Dans la remontée vers le col du Lautaret, j’essaye de faire la différence mais Tristan colle à ma roue et je n’ai pas les meilleures sensations. Je fais l’effort pour rentrer en tête sur le magnifique chemin du Roi. C’est un single joueur à flanc de montagne qui parcourt toute la vallée. Le tracé est superbe et la vue à couper le souffle. J’essaye de mettre du rythme pour pousser Tristan à la faute dans les parties techniques. J’arrive à creuser un écart sur une erreur de sa part. C’est le moment de mettre toutes les forces qu’il me reste même si je n’ai plus beaucoup d’énergie. Je profite de la dernière descente pour gagner quelques secondes. La dernière partie plate est une formalité et je peux rallier l’arrivée en tête une troisième fois d’affilée. Je termine satisfait mais rincé. Il va falloir optimiser la récupération pour demain.

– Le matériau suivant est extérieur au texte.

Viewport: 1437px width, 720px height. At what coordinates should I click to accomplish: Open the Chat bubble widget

Le quatrième jour marque une transition depuis Saint-Chaffrey jusqu’à Montgenèvre avec deux belles grimpettes au programme : le col de Buffère et la montée de Montgenèvre. Tristan, alors deuxième au général, m’attaque dès le pied de la montée de 15 km. Je décide de ne pas suivre et de prendre mon rythme pour ne pas risquer d’exploser en fin d’étape. Je maintiens l’écart sous les 30 secondes pendant un moment.

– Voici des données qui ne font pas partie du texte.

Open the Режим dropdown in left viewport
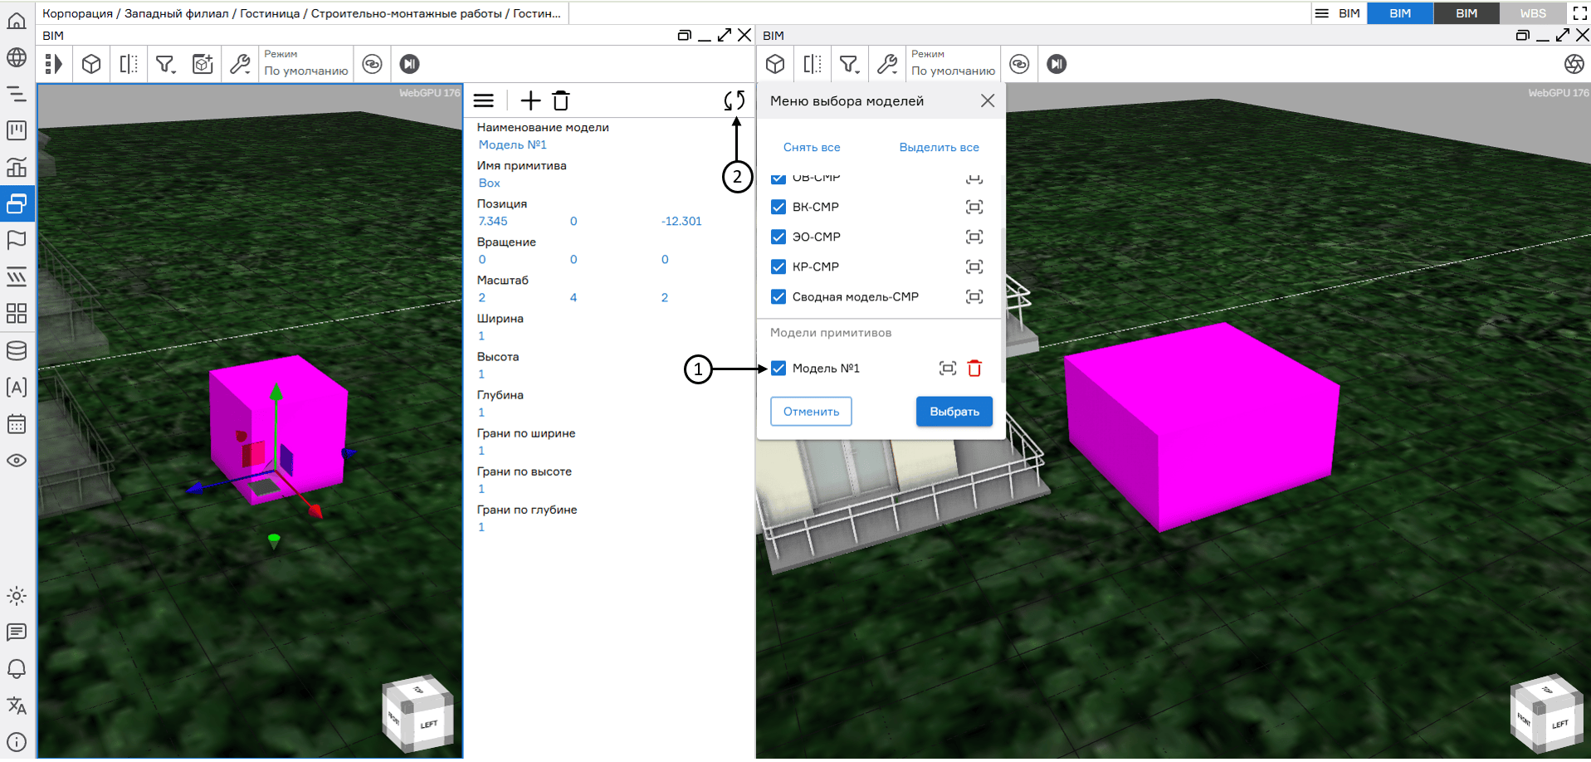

Nous prenons ensuite la terrible route du col du Granon puis la longue piste cassante qui mène au col de Buffère. Tristan creuse l’écart peu à peu pour basculer avec 2 minutes d’avance. Dans la descente, je ne suis pas efficace. Je ne fais pas de faute mais je ne suis pas rapide et n’arrive pas à combler l’écart. Je dois gérer le matériel et éviter la crevaison. C’est une descente magnifique, très naturelle, jonchée de cailloux et de dalles qui la rendent très technique. La somptueuse vallée de Névache se parcourt à plus de 40 km/h.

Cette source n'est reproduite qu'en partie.